Extreme restlessness, agonising pain, and clockwork timing - is there an underlying cause to regular headaches? Photo / 123RF
Extreme restlessness, agonising pain, and clockwork timing - is there an underlying cause to regular headaches? Photo / 123RF
In his regular column, Dr James Le Fanu answers your questions. This week, a reader suffers from horrendous headaches
Q. For the last couple of years I have suffered horrendous headaches always following the same predictable pattern. I wake at three in the morning with athrobbing pain over my left eye accompanied by profuse watering and blockage of the nostril on the same side. This rapidly increases to an agonising pitch forcing me out of bed to pace up and down clutching my head. Then quite suddenly, after an hour or so, it stops, leaving me completely exhausted. My doctor is sympathetic but the several powerful painkillers he has prescribed provide no relief.
A. There were, at the last count, more than 150 different types of headaches posing a significant medical challenge, not least as blood tests and scans tend to be normal and thus uninformative. Rather their accurate diagnosis relies almost exclusively on paying close attention to the sufferer’s description of the salient characteristics.
The two most common, migraines (throbbing and unilateral) and tension headaches (persistent and vice like) are familiar enough. But beyond that, detailed questioning as to the nature, quality and location of the pain, its frequency and duration is necessary to distinguish cephalgia fugax (sharp and transient) from hemicrania continua (one sided, continuous), chronic daily from medication-induced and so on.
This reader’s description is absolutely characteristic of “cluster headaches” – so called because they are grouped into clusters up to several times daily, persisting for weeks or months on end interspersed by equally prolonged periods of being symptom-free. The further typical features are their intensity, rated as the worst of any type of headache, likened to a hot poker or screwdriver penetrating the eye.
Her behavioural response of extreme restlessness is also typical as is, notes neurologist Joseph Blau, the diversionary tactic of “self trauma”– pressing a finger or thumb hard into the affected eye, hitting the forehead against a hard object (wall or radiator), applying intense heat or ice, clenching the fists so the nails dug into the palms. To complete the picture, cluster headaches are also remarkable for their clockwork regularity often occurring (as here) at exactly the same time of day or night and the associated symptoms, for as long as it lasts, of eye-watering and nasal stuffiness.

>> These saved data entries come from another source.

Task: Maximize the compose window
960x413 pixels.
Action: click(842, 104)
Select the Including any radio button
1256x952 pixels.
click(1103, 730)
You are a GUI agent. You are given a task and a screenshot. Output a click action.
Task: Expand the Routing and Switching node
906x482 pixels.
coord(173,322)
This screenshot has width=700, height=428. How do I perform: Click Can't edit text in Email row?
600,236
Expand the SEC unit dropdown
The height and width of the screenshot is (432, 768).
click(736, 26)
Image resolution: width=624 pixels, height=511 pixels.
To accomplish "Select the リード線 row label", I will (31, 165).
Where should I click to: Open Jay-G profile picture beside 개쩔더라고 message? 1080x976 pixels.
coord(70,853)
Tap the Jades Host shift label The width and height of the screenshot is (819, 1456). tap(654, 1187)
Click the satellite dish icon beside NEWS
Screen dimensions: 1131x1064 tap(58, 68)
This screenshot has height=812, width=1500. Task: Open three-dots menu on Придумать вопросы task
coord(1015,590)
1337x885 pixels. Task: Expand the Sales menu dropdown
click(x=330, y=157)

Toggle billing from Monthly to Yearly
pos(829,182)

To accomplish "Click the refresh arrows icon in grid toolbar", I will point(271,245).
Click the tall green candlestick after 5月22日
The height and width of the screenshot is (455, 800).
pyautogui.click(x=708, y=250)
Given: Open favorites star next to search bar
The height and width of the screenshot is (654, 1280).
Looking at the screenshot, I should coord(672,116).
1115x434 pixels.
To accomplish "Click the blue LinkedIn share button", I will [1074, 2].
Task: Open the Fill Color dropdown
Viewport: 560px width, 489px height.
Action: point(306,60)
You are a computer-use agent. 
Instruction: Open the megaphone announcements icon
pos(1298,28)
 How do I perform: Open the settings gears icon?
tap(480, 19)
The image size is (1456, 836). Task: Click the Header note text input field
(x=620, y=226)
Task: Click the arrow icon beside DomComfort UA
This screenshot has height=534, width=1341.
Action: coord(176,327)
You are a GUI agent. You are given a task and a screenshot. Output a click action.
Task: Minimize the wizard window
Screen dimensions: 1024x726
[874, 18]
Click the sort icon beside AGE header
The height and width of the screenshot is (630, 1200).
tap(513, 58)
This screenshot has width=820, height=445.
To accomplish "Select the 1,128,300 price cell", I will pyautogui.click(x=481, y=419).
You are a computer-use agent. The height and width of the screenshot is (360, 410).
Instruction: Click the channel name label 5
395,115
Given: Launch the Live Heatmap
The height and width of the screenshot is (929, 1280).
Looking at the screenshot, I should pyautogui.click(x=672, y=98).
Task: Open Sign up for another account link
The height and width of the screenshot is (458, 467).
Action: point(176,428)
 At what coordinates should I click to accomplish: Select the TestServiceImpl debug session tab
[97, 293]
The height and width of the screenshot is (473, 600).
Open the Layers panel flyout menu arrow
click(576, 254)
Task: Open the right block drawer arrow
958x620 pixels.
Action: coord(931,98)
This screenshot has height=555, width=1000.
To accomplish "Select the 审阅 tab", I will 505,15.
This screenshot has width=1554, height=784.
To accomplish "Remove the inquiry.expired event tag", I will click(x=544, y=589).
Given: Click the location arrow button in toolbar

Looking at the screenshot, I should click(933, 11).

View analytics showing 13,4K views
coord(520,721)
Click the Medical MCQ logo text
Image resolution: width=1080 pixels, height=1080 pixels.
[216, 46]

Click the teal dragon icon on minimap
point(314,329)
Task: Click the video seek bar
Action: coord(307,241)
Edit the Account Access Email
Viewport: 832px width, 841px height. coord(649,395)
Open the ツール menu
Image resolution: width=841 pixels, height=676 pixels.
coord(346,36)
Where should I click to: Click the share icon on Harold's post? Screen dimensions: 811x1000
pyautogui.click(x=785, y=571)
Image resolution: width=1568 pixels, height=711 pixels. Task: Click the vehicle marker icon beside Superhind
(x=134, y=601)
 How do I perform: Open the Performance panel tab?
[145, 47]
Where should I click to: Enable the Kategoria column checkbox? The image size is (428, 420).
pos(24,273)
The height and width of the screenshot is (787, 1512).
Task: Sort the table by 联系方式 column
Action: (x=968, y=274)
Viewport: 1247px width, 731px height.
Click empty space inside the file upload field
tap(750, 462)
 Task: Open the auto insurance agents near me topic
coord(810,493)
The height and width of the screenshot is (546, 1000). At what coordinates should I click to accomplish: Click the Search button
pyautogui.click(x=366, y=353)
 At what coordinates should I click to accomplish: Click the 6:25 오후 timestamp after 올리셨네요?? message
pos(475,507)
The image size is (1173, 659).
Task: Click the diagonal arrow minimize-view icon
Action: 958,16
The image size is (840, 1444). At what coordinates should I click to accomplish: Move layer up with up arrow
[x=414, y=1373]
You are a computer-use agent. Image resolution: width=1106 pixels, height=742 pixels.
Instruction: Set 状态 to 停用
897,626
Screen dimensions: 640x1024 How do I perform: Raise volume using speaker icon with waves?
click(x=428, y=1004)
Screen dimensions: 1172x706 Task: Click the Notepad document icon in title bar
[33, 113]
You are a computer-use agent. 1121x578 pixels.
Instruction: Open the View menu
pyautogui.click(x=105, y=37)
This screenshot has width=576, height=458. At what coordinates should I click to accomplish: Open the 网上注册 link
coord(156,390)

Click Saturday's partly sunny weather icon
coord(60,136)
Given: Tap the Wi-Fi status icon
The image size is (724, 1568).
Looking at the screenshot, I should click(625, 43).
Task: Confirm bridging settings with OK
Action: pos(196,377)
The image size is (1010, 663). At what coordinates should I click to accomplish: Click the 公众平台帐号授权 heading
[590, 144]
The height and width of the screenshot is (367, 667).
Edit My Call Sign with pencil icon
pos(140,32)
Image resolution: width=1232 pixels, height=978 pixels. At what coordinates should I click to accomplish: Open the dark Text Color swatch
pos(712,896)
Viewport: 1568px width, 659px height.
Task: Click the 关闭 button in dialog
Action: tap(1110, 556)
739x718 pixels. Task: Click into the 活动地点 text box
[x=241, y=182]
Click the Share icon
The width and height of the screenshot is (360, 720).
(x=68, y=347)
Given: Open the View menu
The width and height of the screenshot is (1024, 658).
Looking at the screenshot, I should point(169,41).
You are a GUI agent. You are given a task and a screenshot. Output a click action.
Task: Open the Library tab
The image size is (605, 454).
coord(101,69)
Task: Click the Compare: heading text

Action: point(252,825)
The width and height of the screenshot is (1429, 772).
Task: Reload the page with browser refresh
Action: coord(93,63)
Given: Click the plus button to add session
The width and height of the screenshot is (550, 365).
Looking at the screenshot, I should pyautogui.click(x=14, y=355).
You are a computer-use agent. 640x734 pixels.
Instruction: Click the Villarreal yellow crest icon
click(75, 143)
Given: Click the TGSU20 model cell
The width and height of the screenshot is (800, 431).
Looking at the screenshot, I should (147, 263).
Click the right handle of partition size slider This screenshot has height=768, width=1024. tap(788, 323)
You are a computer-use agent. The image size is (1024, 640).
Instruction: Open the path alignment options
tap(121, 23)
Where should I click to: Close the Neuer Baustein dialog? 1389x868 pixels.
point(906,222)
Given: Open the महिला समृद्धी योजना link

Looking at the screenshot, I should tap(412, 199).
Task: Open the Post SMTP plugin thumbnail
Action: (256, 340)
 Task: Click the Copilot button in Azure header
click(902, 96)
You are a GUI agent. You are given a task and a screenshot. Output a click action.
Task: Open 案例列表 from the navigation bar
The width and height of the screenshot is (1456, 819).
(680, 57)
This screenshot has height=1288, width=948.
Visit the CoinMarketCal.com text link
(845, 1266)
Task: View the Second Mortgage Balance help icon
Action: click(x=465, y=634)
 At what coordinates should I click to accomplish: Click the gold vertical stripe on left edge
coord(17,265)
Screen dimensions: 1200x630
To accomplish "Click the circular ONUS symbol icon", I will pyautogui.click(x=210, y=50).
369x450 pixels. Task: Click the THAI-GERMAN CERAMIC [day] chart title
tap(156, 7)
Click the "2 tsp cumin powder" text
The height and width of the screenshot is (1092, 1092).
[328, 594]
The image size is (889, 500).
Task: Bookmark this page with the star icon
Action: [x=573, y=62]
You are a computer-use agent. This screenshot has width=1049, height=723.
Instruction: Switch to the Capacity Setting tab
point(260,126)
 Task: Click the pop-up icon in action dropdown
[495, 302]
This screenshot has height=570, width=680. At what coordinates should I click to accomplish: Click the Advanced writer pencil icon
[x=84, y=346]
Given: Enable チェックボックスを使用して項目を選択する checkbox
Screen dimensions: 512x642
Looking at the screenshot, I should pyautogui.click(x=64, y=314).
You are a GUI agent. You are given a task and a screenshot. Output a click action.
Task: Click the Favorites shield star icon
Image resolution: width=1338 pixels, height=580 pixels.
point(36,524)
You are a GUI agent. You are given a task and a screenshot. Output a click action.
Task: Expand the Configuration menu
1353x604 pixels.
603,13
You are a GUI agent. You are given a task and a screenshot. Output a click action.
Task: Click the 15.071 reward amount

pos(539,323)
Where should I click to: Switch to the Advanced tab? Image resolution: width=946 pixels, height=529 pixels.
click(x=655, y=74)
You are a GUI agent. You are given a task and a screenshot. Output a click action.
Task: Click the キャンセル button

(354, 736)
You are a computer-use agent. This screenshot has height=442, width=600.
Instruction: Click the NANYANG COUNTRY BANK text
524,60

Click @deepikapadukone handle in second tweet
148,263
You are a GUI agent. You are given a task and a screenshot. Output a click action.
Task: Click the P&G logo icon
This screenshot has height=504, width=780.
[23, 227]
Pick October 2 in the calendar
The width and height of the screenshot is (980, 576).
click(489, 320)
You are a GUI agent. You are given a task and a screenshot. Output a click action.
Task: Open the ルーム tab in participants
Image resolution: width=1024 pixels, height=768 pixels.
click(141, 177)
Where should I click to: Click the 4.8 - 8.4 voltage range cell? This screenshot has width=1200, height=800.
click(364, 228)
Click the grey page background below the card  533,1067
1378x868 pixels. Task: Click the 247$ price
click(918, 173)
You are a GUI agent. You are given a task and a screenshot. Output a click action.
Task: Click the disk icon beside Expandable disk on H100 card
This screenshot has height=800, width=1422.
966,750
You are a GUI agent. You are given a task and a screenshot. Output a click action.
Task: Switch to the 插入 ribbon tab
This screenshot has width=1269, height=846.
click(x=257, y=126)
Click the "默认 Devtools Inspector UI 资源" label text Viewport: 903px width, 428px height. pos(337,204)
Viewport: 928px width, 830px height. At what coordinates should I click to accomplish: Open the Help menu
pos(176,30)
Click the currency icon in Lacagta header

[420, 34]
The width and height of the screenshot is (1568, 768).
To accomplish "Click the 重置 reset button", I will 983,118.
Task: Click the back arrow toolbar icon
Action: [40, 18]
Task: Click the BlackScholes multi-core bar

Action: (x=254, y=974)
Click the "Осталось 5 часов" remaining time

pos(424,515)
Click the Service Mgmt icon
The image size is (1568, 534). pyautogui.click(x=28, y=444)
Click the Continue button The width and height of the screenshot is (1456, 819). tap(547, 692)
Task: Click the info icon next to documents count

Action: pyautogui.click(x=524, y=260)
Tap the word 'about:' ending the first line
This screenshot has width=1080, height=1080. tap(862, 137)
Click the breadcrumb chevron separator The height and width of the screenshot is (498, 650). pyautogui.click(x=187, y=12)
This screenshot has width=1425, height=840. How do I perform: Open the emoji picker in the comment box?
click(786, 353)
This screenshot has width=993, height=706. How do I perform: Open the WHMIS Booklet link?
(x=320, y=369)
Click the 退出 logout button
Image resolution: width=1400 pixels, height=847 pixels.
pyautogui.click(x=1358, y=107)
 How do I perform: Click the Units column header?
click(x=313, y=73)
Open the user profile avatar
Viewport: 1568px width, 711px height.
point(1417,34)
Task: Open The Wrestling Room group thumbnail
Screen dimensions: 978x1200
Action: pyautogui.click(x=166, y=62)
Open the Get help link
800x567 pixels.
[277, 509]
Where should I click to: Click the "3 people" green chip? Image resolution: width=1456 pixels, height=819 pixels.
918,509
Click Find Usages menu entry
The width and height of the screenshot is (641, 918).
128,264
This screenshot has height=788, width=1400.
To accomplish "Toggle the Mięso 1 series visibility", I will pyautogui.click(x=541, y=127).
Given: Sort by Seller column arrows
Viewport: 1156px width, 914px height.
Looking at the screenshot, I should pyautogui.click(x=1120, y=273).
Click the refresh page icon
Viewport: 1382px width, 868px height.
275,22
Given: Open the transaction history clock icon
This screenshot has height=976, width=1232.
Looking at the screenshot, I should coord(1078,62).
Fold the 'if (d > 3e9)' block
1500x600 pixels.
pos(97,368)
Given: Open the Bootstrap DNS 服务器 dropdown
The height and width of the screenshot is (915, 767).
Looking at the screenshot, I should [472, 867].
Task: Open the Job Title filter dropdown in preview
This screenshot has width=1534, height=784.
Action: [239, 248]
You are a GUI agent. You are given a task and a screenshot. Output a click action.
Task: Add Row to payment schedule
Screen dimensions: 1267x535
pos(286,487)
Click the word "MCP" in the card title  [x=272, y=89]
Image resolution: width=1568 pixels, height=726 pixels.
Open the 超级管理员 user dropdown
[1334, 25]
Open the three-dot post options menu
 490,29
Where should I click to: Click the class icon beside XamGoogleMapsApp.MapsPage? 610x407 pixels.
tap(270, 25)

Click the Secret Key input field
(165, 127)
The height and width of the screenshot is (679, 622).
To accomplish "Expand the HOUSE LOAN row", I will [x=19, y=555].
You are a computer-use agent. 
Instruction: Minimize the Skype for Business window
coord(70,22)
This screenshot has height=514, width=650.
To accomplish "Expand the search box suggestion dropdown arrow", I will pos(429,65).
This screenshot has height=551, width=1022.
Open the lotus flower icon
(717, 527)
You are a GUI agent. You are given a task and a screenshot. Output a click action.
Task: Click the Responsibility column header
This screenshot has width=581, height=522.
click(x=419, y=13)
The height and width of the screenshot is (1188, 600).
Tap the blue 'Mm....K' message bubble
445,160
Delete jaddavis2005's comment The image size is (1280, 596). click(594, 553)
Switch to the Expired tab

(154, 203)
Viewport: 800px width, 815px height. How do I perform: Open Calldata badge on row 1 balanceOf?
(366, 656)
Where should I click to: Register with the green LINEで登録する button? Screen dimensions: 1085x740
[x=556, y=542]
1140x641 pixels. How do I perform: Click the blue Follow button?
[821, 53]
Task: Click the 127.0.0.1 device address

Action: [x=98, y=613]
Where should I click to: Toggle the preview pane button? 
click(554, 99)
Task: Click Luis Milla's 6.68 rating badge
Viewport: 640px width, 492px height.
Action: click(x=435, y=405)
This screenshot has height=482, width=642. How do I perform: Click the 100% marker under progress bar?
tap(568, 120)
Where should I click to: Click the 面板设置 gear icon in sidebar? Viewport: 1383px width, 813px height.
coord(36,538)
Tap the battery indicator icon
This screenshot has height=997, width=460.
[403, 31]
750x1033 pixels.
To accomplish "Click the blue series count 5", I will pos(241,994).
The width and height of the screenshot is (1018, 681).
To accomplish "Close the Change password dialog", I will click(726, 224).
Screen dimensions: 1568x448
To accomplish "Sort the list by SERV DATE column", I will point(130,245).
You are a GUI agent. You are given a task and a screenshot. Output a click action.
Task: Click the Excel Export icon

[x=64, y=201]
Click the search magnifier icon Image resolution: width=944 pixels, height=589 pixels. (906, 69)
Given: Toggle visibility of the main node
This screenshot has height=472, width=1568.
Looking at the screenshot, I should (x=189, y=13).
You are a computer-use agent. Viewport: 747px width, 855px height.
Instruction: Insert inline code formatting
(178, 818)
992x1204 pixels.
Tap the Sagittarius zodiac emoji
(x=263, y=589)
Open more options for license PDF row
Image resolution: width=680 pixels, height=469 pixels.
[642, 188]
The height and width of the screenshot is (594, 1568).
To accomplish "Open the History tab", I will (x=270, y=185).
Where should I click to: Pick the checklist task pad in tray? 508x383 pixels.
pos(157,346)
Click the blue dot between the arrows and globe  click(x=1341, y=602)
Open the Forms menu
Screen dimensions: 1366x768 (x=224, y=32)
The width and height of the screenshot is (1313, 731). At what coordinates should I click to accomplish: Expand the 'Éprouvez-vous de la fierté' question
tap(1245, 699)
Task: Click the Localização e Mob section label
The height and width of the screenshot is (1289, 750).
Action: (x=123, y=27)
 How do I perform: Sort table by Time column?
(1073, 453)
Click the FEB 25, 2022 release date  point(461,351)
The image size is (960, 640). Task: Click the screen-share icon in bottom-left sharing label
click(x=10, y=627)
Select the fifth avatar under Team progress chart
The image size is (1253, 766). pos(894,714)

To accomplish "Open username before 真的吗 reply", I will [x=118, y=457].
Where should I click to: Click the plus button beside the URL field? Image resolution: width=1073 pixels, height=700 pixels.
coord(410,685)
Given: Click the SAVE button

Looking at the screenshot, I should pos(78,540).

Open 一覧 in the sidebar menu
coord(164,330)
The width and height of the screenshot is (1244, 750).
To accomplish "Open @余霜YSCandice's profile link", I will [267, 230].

Cluster headaches are known as the "suicide headache" due to their extreme pain. Photo / 123RF
Might there be some other explanation?
No, which unfortunately does not mean that failure to pay close attention to the sufferer’s description not infrequently results in their being misattributed to some other cause. As one reader recalls: “My cluster headaches were intensively investigated over several years and I was told they were due variously to migraine, neuritis and sinusitis.” Until, dining with friends one evening, a fellow guest (and consultant physician) to whom he recounted his symptoms finally proffered the correct diagnosis.
Treatment
The severity of acute cluster headaches is impervious to the most potent of painkillers but, if surprisingly, may be alleviated by an eclectic selection of drugs. They include the anti-migraine triptans (such as sumatriptan) though, as speed of action is essential, they must be self-administered by injection or as an intranasal spray. Next, if rather bizarrely, breathing 100% oxygen through a mask will reliably abort an attack within just a few minutes. Finally, the frequency of cluster headaches can be markedly diminished by a short intensive course of steroids or, at high dosage, the blood pressure-lowering medication, verapamil.